### Instructions to follow
Can you quote every line of text in the data below word for word, leaving the pictures out?

--- Begin Data provided ---

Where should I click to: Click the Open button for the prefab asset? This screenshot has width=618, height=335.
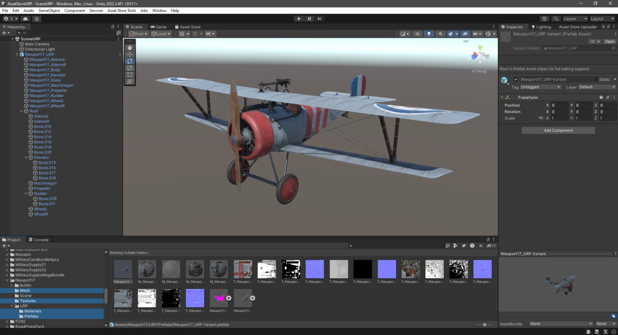click(610, 41)
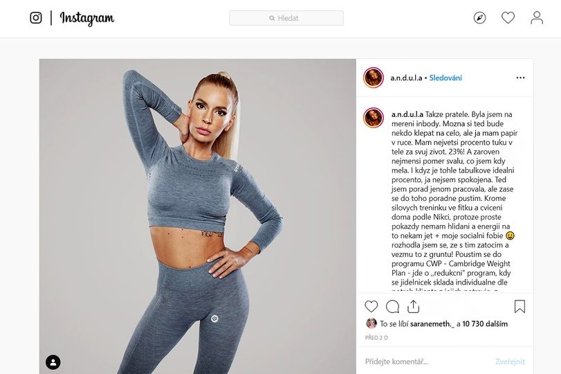
Task: Click the share post icon
Action: (x=413, y=306)
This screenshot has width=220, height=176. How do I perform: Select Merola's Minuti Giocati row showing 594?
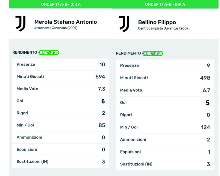coord(61,77)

--- End Data provided ---

### The answer
Where should I click to: Click the Open button for the prefab asset? This screenshot has width=618, height=335.
click(610, 41)
Task: Click the share post icon
Action: (x=413, y=306)
This screenshot has width=220, height=176. How do I perform: Select Merola's Minuti Giocati row showing 594?
coord(61,77)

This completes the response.